In an exclusive interview with Fairfax Media, Mr Truss said the Coalition was "not in the business of propping up businesses" but acknowledged the key strategic role Qantas plays in servicing cities across Australia.
"The Qantas wage and cost structure places them at a significant disadvantage to the people they are flying alongside. Many of them are Asian carriers these days, they are Middle Eastern carriers where the wage structures are very much lower,'' he said.
"Everyone has noticed the rise of Emirates and Etihad but we have to start watching the rise of China Southern and the major Chinese airlines. In my view, these major airlines in China will be dominating world aviation alongside Emirates and Etihad within literally three or four years. "Their cost structure is very, very much lower then Qantas' could ever be, so they will face continuing challenges in the international routes."
Mr Truss dismissed calls by independent MP Nick Xenophon for an inquiry into the airline. Senator Xenophon said Qantas and its derivative business Jetstar had been badly run.
Opposition Leader Bill Shorten said Qantas' decision was the worst day for aviation in Australia since the collapse of Ansett and accused the government of inaction as the airline had signalled a need for support back in December.

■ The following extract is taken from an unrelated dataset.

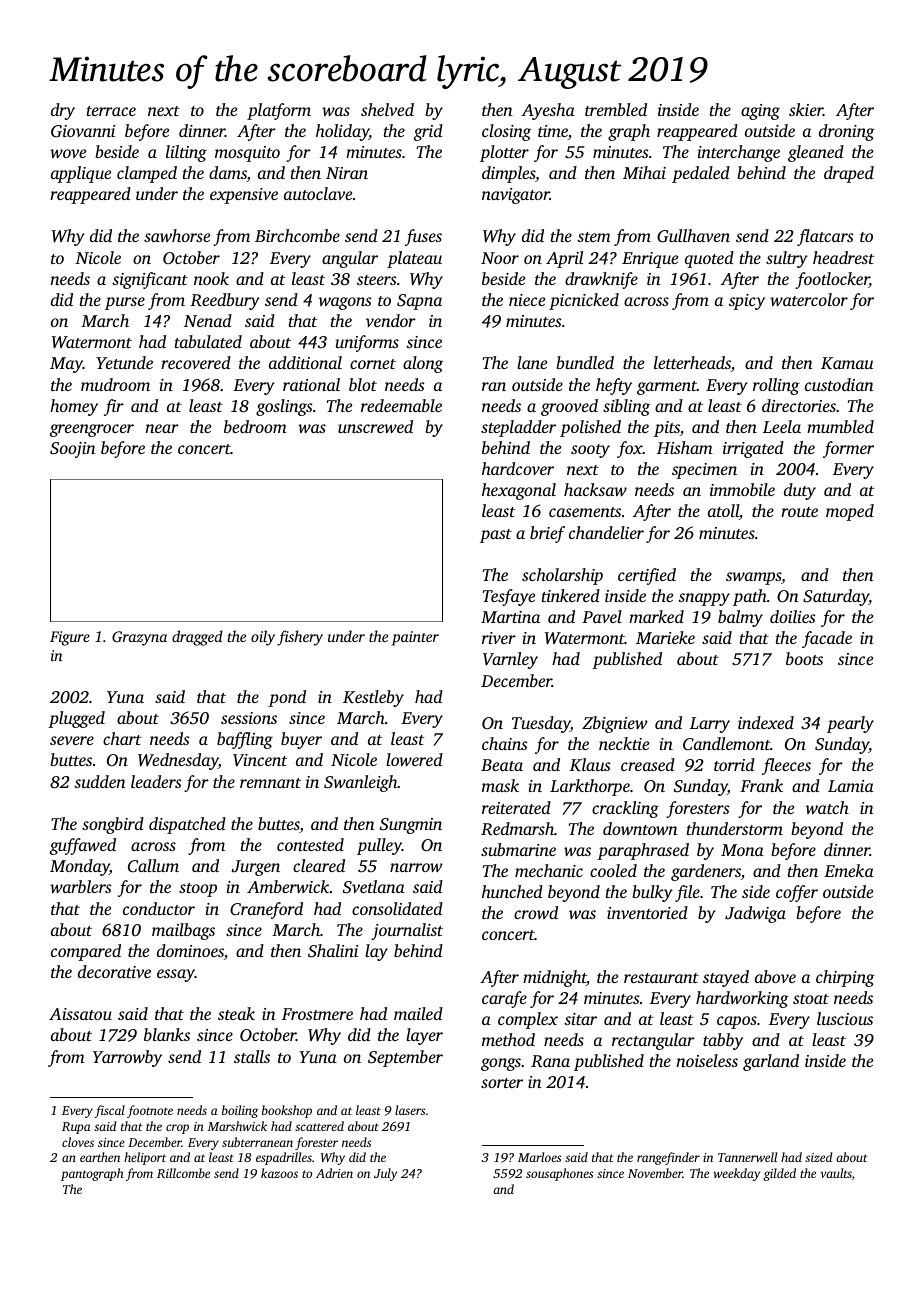 The width and height of the document is (924, 1308). I want to click on shelved, so click(387, 109).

Mr Shorten said Labor would continue to support the airline being majority Australian-owned, as well keeping its head office and board Australian-based.

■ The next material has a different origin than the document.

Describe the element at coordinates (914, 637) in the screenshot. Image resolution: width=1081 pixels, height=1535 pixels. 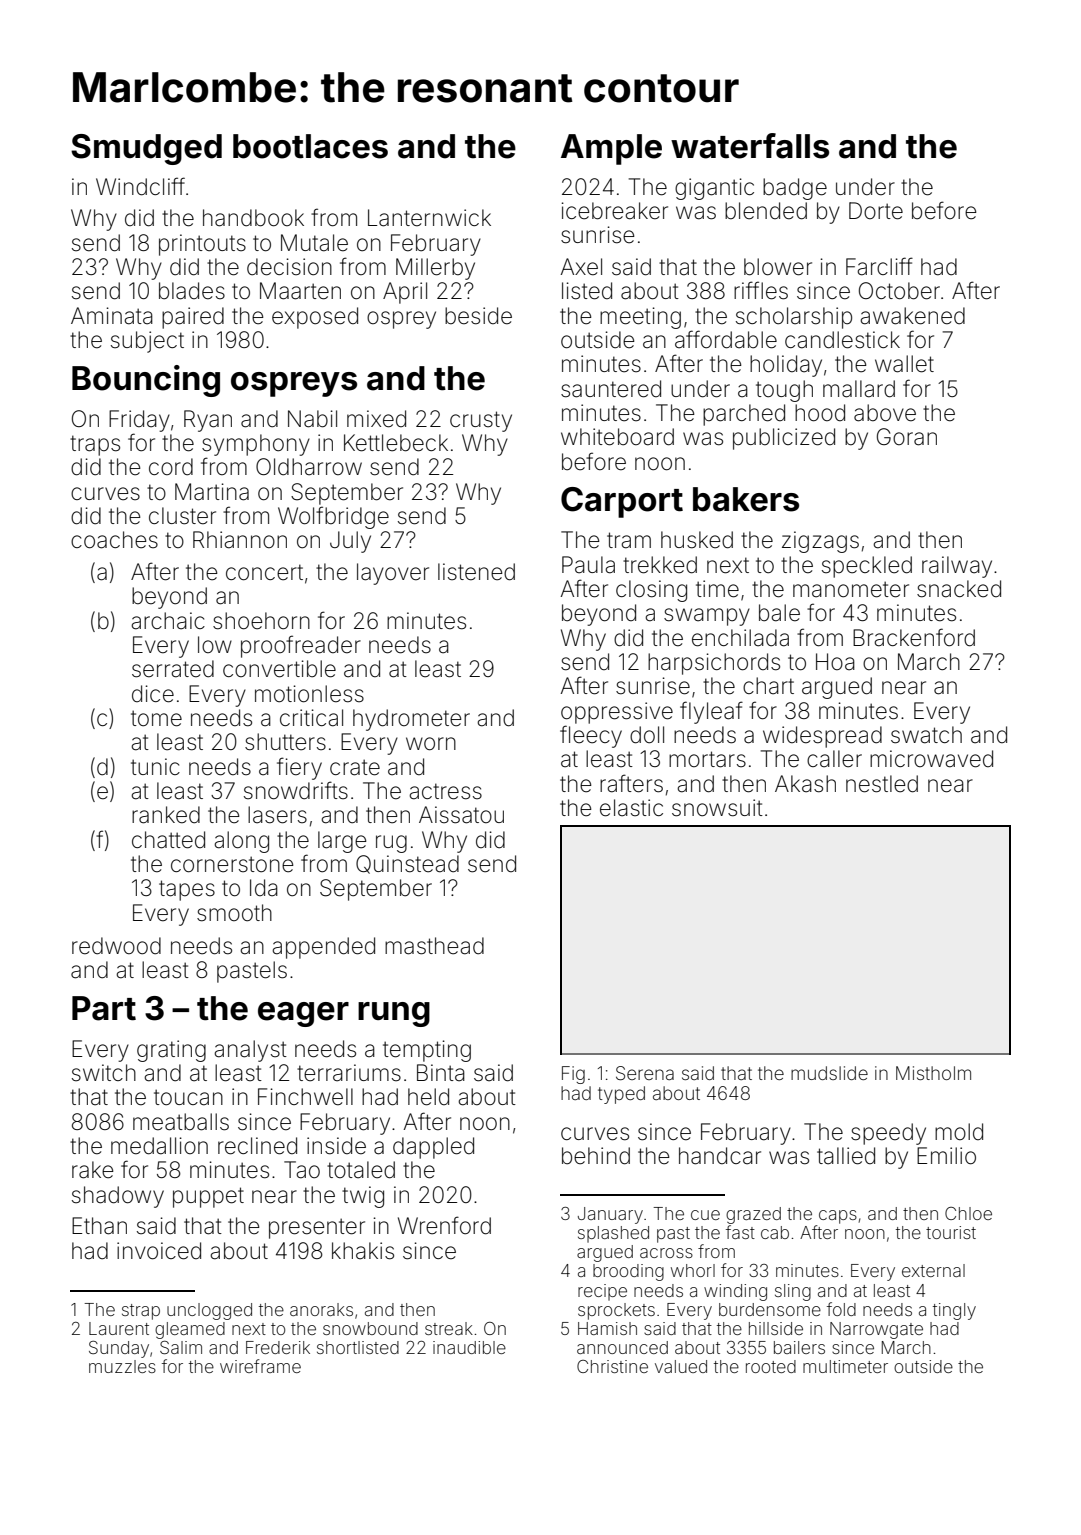
I see `Brackenford` at that location.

He said it was time the federal government made clear whether it would offer a debt guarantee to the airline, rather than playing games and focusing on changes to the Sale Act.
Greens deputy leader Adam Bandt said that the government should seek guarantees from Qantas management that jobs would not be sent offshore before moving to offer support to the airline.
Profit, revenue falls
Qantas declared a statutory loss of $235 million for the six months to December, compared with a $109 million profit in the same period a year earlier. Revenue fell 4 per cent to $7.9 billion.
Qantas' domestic operations reported a 74 per cent fall in pre-tax profit to $57 million, which was blamed on intense competition in the domestic market and growth in capacity.
But it was overshadowed again by Qantas' international operations, which slumped to a $262 million loss compared with a $91 million loss previously.
Qantas said its alliance with Emirates ''partially offset'' the impact of capacity on routes in and out of Australia increasing by 9 per cent.
Jetstar also slumped to a $16 million loss from a $128 million profit previously, reflecting ''the impact of domestic competitive pressures'' as well as $29 million in start-up losses from its associate airlines in Asia. They include Jetstar branded airlines in Japan, Vietnam and Singapore. The airline has not given any earnings guidance for this financial year, nor has it paid a dividend.
Qantas has also confirmed it has reached agreement to sell its long-term lease on its terminal at Brisbane Airport for $112 million. The lease was due to expire in 2018.
Under the arrangements with the airport, Qantas will retain exclusive use and operational control over much of the northern end of the terminal until the end of 2018 while ''securing rights to key infrastructure beyond this period''.